**AIM OF THE EXERCISE**
Nothing beyond the line containing "You are a computer-use agent. Screen" should be printed; print each line exactly from the first line of the listing below through it.

BEGIN

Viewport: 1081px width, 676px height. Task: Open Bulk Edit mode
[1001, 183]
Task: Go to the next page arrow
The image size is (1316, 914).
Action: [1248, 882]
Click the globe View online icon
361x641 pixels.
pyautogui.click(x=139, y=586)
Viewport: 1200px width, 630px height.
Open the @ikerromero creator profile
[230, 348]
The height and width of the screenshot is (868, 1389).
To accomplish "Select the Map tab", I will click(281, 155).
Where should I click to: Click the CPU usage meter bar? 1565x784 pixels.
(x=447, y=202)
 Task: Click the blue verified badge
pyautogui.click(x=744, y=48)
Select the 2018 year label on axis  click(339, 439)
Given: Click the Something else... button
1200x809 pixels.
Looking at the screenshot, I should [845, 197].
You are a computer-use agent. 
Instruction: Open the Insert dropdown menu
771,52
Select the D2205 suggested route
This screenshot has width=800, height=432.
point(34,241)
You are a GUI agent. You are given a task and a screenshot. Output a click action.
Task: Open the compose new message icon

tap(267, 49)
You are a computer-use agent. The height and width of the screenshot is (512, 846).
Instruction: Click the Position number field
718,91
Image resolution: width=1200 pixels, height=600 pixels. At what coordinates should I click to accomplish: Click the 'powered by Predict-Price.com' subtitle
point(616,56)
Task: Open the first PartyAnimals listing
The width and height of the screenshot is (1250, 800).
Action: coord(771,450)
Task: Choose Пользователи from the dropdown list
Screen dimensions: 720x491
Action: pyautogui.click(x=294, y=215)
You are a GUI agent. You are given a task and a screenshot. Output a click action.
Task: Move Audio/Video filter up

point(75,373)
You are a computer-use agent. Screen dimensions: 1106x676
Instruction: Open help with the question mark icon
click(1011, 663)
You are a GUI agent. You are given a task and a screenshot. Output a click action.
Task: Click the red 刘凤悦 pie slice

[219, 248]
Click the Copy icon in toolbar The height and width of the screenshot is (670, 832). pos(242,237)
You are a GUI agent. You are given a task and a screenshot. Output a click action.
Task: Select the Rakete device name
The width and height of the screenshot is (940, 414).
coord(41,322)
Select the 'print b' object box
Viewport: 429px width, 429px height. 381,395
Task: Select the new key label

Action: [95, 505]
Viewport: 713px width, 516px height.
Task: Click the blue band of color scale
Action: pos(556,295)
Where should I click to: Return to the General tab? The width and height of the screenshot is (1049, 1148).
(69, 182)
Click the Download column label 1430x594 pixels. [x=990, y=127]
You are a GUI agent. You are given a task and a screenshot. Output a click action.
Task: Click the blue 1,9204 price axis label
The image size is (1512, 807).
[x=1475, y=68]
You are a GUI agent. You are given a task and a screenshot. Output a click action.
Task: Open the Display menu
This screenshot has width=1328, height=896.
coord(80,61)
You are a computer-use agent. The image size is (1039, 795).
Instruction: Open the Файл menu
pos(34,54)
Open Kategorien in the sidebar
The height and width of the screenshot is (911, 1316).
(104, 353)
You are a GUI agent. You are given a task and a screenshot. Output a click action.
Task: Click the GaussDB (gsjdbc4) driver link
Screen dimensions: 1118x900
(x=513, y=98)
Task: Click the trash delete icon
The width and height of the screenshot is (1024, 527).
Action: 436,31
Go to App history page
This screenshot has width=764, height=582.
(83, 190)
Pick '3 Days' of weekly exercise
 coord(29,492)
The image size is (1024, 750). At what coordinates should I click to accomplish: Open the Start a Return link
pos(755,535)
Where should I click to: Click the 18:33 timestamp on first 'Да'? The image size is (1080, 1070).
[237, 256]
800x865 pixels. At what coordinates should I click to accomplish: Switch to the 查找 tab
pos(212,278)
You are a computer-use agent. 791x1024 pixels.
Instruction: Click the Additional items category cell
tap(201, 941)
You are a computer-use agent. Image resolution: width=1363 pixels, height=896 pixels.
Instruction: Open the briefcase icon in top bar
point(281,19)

END

**REPLY**
Viewport: 1081px width, 676px height. Task: Open Bulk Edit mode
[1001, 183]
Task: Go to the next page arrow
The image size is (1316, 914).
Action: [1248, 882]
Click the globe View online icon
361x641 pixels.
pyautogui.click(x=139, y=586)
Viewport: 1200px width, 630px height.
Open the @ikerromero creator profile
[230, 348]
The height and width of the screenshot is (868, 1389).
To accomplish "Select the Map tab", I will click(281, 155).
Where should I click to: Click the CPU usage meter bar? 1565x784 pixels.
(x=447, y=202)
 Task: Click the blue verified badge
pyautogui.click(x=744, y=48)
Select the 2018 year label on axis  click(339, 439)
Given: Click the Something else... button
1200x809 pixels.
Looking at the screenshot, I should [845, 197].
You are a computer-use agent. 
Instruction: Open the Insert dropdown menu
771,52
Select the D2205 suggested route
This screenshot has width=800, height=432.
point(34,241)
You are a GUI agent. You are given a task and a screenshot. Output a click action.
Task: Open the compose new message icon

tap(267, 49)
You are a computer-use agent. The height and width of the screenshot is (512, 846).
Instruction: Click the Position number field
718,91
Image resolution: width=1200 pixels, height=600 pixels. At what coordinates should I click to accomplish: Click the 'powered by Predict-Price.com' subtitle
point(616,56)
Task: Open the first PartyAnimals listing
The width and height of the screenshot is (1250, 800).
Action: coord(771,450)
Task: Choose Пользователи from the dropdown list
Screen dimensions: 720x491
Action: pyautogui.click(x=294, y=215)
You are a GUI agent. You are given a task and a screenshot. Output a click action.
Task: Move Audio/Video filter up

point(75,373)
You are a computer-use agent. Screen dimensions: 1106x676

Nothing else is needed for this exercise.